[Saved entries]
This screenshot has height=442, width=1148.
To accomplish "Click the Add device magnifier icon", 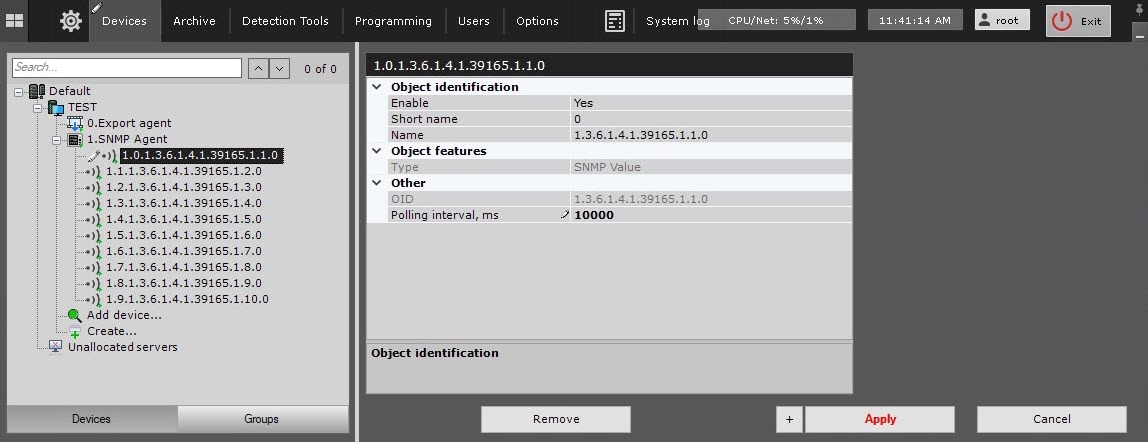I will 75,315.
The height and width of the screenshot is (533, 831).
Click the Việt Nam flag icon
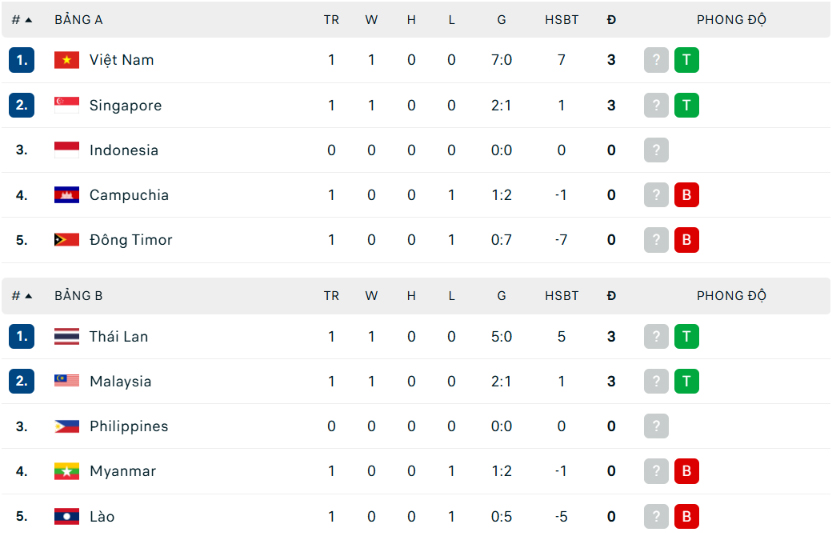coord(66,60)
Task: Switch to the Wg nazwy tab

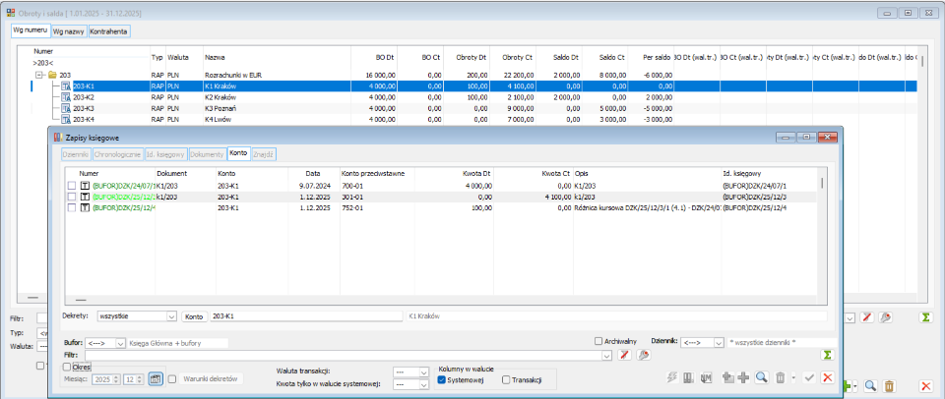Action: 69,31
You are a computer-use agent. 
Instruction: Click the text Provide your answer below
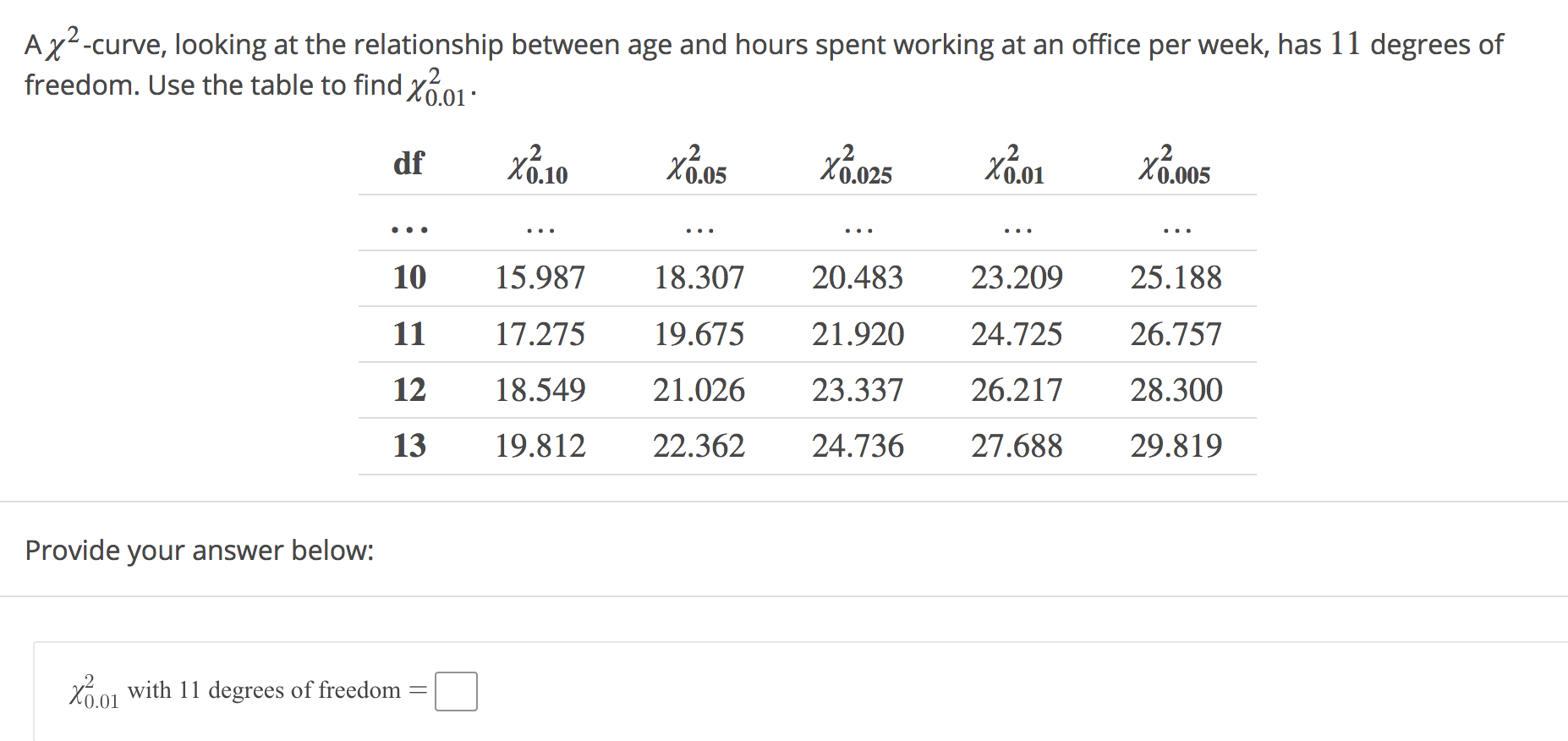point(199,550)
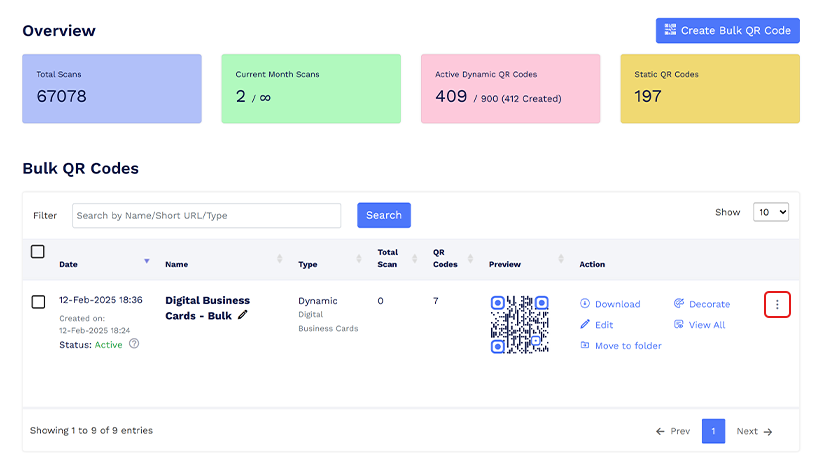This screenshot has width=820, height=471.
Task: Click Prev pagination link
Action: pyautogui.click(x=673, y=431)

TASK TO COMPLETE: The required output is the lines from the one containing "Instruction: Click the" through the end of the records above, reproduced exactly, with no pictures.

YOUR RESPONSE:
Instruction: Click the text Provide your answer below
point(199,550)
This screenshot has width=820, height=471.
Task: Click Prev pagination link
Action: pyautogui.click(x=673, y=431)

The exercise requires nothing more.